That was life in Old Adaminaby

06 Oct, 2009 09:30 AM
MAGINE a town that time forgot, pioneers perched high on a hill with little more than the bare necessities. There was no running water, no sewerage system and no electricity. It was a time long before television and video games but the people of Old Adaminaby were happy with what they had.

Having little was a fact of life and they simply got on with things.

Cooma-Monaro Shire councillor Jenny Lawlis is looking forward to reunion activities planned for the shire in commemoration of the 60th reunion of the Snowy Mountains Hydro-electric Scheme, which saw her quiet, little, country town flooded in the name of progress.

As a child Mrs Lawlis remembers running through the freezing family home in Old Adaminaby bare foot. Houses were poorly heated and many children suffered chilblains. Mrs Lawlis recalls nursing red, itchy swollen feet on a number of occasions but said no one ever complained it was just the way things were.
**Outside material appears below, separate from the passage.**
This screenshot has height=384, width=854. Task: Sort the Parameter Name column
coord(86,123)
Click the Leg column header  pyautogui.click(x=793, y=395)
It was a different time, but soon Adaminabywas thrust into the 20th Century.

Adaminaby would take centre stage as the whole world watched, this tiny village transformed to play its part, in what would become a globally recognised and celebrated historical feat that is the Snowy Scheme.

“I was in fifth grade by the time we left. I can remember the Old Town. For a while we went by bus from the Old Town to the New Town for school before we eventually moved to Cooma,” Mrs Lawlis said.

Mr Lawlis said the family all lived in Old Adaminaby but when the time came fragmented and dispersed.

“I’m not sure why, I guess they just wanted to make a big change of a little change.”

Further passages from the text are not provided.